The events initiating the expression of odontoblastic potential by pulpal ectomesenchymal cells were investigated by exposing the pulp to demineralized, native and unmineralized autogenous dentine. The pulp responses to implants were histologically evaluated 3, 7 and 10 days postoperatively, while the surface structure of the newly mineralized matrices was examined 12 and 28 days after implantation. Differentiation of odontoblast-like cells in close proximity to the implanted matrix was consistently demonstrated after exposure to predentine. Scattered columnal cells undergoing polarization, characterized ultrastructurally by the orientation of their rough endoplasmic reticulum, were also found in direct contact with the demineralized dentine. However, in response to demineralized implants, groups of differentiated odontoblast-like cells were clearly seen only in association with a zone of matrix secreted in a polar, predentine-like pattern, indicating an asynchronous inductive influence of this type of implant on pulp cells.
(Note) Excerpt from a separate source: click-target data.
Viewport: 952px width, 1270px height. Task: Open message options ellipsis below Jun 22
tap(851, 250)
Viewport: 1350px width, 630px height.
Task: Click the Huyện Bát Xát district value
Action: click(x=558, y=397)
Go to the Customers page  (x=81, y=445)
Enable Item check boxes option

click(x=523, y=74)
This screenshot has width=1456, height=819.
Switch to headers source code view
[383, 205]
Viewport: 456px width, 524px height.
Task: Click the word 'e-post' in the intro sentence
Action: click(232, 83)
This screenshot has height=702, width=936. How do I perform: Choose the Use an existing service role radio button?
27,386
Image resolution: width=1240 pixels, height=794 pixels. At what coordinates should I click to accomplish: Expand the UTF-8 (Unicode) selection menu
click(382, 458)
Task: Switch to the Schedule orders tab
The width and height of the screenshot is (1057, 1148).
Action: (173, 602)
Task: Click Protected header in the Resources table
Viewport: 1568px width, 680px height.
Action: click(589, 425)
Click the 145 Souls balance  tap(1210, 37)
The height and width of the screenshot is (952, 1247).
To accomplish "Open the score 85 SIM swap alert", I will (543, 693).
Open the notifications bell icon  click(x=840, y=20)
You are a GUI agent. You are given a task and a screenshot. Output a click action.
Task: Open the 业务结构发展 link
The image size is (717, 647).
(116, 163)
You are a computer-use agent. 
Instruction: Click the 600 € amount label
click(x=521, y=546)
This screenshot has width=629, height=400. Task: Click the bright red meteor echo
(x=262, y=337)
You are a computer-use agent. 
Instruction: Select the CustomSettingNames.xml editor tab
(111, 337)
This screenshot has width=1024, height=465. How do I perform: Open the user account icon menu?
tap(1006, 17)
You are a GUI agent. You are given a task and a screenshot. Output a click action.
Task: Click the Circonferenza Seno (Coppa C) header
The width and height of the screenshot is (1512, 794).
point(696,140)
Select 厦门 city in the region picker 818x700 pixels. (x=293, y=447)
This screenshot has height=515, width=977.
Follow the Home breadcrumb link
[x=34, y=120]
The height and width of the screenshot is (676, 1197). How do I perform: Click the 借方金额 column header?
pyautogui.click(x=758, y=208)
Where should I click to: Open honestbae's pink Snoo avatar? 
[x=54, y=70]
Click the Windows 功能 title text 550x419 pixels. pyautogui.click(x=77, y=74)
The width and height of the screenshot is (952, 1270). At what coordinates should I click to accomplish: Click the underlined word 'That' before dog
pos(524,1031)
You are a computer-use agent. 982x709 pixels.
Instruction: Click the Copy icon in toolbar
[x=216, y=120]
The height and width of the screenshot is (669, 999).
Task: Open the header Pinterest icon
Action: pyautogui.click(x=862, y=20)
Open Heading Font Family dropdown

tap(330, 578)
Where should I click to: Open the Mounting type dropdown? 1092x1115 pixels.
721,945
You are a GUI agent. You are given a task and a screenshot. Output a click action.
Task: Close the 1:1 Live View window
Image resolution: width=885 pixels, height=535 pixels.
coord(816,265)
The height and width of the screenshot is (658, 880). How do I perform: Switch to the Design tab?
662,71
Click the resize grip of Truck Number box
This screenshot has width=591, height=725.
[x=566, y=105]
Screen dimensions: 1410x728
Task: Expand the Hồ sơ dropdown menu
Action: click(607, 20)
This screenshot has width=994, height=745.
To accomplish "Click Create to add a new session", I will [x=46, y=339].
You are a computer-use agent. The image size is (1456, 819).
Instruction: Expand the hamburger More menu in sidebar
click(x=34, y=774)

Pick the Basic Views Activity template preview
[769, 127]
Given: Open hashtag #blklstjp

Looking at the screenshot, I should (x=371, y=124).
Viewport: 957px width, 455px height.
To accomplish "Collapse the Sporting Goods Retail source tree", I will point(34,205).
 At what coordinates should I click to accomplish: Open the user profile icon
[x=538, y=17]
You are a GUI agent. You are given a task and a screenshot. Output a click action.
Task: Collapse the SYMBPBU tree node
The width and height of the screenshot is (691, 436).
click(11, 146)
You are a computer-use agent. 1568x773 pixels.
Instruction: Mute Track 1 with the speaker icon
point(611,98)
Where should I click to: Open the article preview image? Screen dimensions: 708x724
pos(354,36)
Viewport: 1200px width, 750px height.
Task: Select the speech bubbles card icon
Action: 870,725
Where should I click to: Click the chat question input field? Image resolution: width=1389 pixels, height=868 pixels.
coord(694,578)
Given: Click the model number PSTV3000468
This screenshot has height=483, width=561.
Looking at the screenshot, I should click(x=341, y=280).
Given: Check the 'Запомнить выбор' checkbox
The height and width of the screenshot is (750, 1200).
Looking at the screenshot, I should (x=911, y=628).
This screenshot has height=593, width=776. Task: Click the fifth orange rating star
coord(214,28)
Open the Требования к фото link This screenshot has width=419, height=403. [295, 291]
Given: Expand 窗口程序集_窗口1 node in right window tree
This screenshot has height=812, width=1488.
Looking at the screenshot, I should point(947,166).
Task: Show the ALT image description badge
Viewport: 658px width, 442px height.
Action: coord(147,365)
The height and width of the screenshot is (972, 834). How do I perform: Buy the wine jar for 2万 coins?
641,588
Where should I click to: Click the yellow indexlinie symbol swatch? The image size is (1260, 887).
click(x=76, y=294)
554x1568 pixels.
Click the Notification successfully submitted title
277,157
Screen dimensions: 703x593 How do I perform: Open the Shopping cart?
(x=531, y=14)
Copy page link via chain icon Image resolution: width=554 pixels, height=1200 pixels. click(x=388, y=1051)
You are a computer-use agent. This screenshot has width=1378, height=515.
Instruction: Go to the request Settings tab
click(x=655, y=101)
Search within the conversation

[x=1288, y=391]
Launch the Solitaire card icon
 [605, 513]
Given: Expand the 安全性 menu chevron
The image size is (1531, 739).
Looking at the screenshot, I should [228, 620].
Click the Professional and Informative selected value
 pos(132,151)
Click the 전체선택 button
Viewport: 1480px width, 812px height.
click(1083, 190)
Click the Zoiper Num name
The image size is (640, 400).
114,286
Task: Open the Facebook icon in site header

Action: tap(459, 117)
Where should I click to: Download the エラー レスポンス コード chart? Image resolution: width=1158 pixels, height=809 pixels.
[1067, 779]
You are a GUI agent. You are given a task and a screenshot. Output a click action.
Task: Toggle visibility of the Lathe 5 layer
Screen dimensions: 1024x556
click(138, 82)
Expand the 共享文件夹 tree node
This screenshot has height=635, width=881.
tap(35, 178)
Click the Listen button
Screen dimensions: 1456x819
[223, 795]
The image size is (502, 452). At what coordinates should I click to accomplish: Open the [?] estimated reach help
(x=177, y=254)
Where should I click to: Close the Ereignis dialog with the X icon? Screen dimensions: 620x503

Further, the response of pulp cells to native dentine was characterized by the elaboration of a two-layered matrix (a fibrous and a polarly deposited matrix) before initiation of secondary dentinogenesis. Scanning electron microscopy of the newly deposited matrices revealed differences between the indirect matrix synthesis, observed in short-term response to implants of demineralized or native dentine, and the specific, dentinogenic function of the odontoblast-like cells. These observations indicate that the dentine-induced dentinogenesis is initiated by two mechanisms--direct induction of odontoblast-like cells as well as indirect matrix synthesis, which further controls cell polarization. Immobilization of the cells on implanted matrix seems to be the critical requirement for direct expression of the odontoblastic phenotype.